Finally, the question—which of the two alternatives would best serve British Columbia?—was put to a secret ballot and the result was 123 for STV to 31 for MMP, a rather surprising outcome given the surface intensity and back-and-forth nature of the debate. 

The fourth week-end was the time for momentous decisions. After reviewing the previous Assembly decisions regarding the MMP model, Professor Carty offered some general and non-invidious observations about the two models. One member asked if the 79 seat restriction still applied (a stumbling block for MMP advocates) and the Chair answered abruptly that it did. Another member wondered why the Assembly did not decide on the remaining MMP design features before choosing between the two electoral systems. The Chair deflected the question by reminding the members of the plan to return to those residual issues should the members select the MMP model. He asked if that was not the view expressed by the Assembly, which elicited a halting affirmation. The pivotal debate got under way with members’ recounting previous concerns, objections, and defenses of either electoral model while seeking to avoid acrimony. 

In the discussion group I observed that morning, one member, expressing the general sentiment, said, “Let’s go out of here as a united voice…whatever the outcome. If we don’t, the press will kill us.” In the plenary debate members acknowledged that MMP was a decided favorite in the public hearings and in the written submissions, but opinion in the Assembly seemed divided between the two models. 

MMP struck members as more reliable in terms of effecting proportionality province-wide; STV seemed to come closer to fulfilling all three ‘core values’, accenting local accountability without creating two tiers of candidates. The debate was civil, subtle, and exhaustive. 

Members applauded the result and the Chair commended them for the extraordinary civility and perceptiveness that they demonstrated during the discussion. The session ended with a standing ovation in honour of the entire process, but also with a reminder from the Chair that the decision-making was not over, although one might think that the scheduling staff possessed a crystal ball given the special meeting arranged for CA members that night to discuss ways to deal with the media should members adopt STV. 

The Sunday morning plenary session began with Professor Carty reviewing the strengths and weaknesses of the current FPTP system, a talk that seemed necessary and redundant at the same time. Members had been through the wringer on the system’s flaws and virtues at least a few times over the life of the Assembly, but now it was time to re-evaluate the system’s capacities and decide whether it should be retained or jettisoned. 

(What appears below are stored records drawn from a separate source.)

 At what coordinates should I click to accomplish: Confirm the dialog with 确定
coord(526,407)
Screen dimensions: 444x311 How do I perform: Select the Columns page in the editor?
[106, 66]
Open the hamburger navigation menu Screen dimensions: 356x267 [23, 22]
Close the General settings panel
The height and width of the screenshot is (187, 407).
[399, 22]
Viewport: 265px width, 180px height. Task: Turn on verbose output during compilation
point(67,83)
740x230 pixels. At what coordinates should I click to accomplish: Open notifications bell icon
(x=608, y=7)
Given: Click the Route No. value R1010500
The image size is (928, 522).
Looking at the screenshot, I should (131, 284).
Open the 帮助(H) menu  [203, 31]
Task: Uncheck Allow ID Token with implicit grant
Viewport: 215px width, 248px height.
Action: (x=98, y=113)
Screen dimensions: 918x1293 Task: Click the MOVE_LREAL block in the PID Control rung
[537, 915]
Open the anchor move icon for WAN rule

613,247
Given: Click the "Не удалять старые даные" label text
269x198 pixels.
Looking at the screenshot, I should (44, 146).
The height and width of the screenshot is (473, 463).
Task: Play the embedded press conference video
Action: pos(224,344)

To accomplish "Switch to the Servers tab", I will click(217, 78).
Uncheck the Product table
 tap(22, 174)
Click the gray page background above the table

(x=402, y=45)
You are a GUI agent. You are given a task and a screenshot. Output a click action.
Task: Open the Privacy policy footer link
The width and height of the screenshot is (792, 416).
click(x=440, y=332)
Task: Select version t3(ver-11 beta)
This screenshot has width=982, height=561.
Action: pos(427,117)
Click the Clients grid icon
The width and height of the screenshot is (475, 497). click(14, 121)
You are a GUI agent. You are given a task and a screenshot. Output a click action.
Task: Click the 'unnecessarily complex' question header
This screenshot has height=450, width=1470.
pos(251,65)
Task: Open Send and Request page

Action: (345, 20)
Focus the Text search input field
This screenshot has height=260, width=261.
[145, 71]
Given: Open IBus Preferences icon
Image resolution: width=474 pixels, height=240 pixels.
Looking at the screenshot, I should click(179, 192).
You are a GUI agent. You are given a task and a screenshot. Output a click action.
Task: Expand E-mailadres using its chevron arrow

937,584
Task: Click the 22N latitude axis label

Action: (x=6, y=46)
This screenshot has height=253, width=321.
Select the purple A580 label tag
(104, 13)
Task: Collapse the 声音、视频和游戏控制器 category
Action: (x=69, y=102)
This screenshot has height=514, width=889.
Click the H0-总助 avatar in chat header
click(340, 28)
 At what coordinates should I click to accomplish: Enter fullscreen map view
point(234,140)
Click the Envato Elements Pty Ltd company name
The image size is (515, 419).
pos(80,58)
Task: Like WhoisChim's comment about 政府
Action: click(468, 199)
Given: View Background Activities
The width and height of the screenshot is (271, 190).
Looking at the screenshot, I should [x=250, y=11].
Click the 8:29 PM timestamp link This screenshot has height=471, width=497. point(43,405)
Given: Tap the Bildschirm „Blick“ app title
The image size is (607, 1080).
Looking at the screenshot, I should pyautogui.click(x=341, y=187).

After close examination of the comparative merits and drawbacks of the FPTP and STV electoral systems in their discussion groups, the members underwent one more wrenching debate, offering observations that ranged from the abstract to the personal. Most members, however were critical of the recurrent limitations of FPTP and looked hopefully to the corrective potential of STV. Toward the end of this debate, one member, sensing the collective anxiety about recommending an historic change, commented, “Change can be scary, but remember, we’re not making the decision on our own. Let’s put our recommendation to the people and let them choose.” 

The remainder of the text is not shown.